Je ne crois pas. En, fait, je n’ai pas eu le temps de me poser la question parce qu’une semaine plus tard, je jouais un personnage encore pire [une femme qui livre sa fille à un pédophile dans Signalement, ndlr]. Je me suis dit que c’était un bon entraînement, c’était l’échauffement. J’arrive à un stade où je parviens à la fois à plonger complètement dans un personnage et à en ressortir tout de suite. Ce qui est plutôt salutaire, voire sanitaire, avec ce genre de personnage. Ce n’était pas le cas au début de ma carrière, ce sont que des choses qu’on apprend sur le tas. Je me suis vue pendant des mois traîner des personnages sans m’en rendre compte. Petit à petit, j’en ai pris conscience.
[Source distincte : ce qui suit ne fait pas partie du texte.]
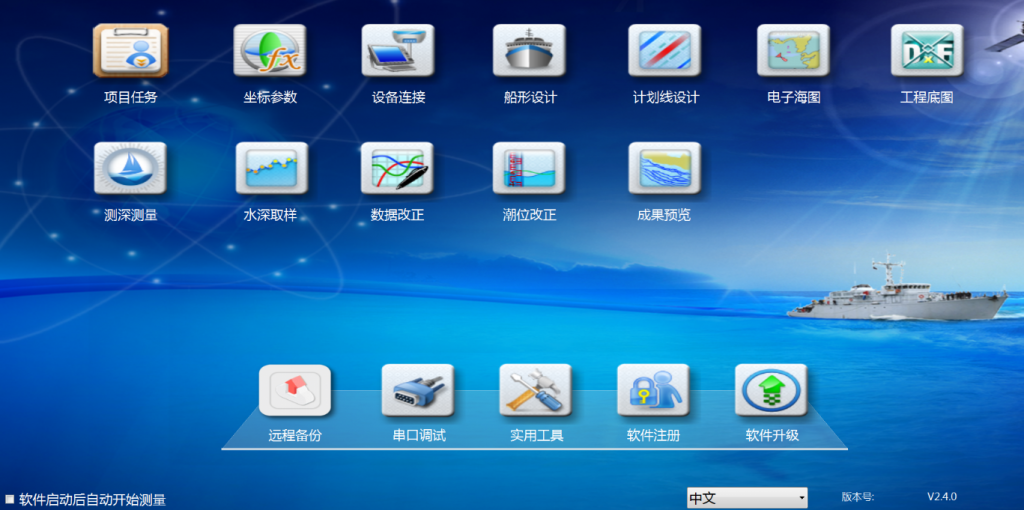Open 计划线设计 planned line design
1024x510 pixels.
665,51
Sur L’Emprise, je suis vraiment restée dans mon marasme parce que les allers-retours étaient trop compliqués à faire. Donc, je suis descendue au fond et j’y suis resté pendant un mois. J’ai beaucoup pleuré, beaucoup éprouvé. Mais le lendemain du tournage, c’était plié. Aujourd’hui, quand c’est trop dur, je n’ai plus envie de me faire aussi mal. J’ai donc une nouvelle technique. J’essaie de ne pas trop me projeter. Je me prépare différemment et quand je suis sur le plateau, j’ouvre toutes les vannes. C’est assez inattendu parce que je ne sais pas moi-même ce que je vais faire. Mais comme c’est sur un temps concentré, je n’ai pas besoin de l’intellectualiser, de le vivre, de le ressentir, de me faire mal, etc. C’est à la fois beaucoup plus organique et beaucoup moins difficile à gérer au quotidien.